WORK ORDER =
How many of the lines below have "computer" in them? Say the number and nothing more.

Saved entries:

>>

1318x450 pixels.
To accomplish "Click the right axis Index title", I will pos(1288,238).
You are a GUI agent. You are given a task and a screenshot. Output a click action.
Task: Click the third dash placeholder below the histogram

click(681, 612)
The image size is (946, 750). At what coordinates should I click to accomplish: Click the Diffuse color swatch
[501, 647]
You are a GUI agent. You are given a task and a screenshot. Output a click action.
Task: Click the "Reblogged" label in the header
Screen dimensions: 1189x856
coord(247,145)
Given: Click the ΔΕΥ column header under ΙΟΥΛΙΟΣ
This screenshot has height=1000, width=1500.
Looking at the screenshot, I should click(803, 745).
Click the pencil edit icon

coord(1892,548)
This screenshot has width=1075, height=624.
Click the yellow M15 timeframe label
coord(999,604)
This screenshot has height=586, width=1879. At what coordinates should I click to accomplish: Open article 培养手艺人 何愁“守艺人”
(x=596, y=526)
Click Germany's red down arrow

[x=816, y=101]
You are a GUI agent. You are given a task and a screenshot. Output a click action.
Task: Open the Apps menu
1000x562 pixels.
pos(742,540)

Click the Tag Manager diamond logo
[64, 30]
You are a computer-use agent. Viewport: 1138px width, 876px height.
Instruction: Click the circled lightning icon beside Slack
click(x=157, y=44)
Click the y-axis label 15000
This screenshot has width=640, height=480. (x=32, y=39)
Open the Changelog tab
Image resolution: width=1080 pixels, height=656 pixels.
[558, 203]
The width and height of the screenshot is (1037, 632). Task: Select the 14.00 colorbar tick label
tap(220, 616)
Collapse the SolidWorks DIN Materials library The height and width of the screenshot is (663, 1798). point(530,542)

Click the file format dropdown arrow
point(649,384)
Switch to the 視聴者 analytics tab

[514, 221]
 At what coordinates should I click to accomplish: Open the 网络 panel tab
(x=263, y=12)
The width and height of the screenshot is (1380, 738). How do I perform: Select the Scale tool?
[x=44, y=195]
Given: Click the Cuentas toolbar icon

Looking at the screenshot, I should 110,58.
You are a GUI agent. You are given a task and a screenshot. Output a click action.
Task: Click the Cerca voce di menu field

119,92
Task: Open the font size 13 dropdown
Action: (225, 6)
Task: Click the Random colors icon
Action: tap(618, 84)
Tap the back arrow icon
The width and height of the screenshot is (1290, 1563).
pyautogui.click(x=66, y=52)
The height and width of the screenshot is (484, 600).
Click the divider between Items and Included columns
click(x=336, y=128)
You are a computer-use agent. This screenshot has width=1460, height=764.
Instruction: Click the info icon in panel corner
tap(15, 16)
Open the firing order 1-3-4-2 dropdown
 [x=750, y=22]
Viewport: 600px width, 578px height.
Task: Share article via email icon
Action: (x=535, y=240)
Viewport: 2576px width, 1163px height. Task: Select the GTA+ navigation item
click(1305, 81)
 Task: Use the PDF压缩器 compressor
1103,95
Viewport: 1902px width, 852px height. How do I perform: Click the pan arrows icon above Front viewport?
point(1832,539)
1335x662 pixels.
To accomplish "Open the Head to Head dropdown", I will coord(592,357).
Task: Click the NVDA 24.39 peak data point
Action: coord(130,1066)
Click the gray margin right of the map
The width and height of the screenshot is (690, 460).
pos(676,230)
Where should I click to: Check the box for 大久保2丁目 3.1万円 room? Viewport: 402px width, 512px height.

<<

WRITTEN SOLUTION =
2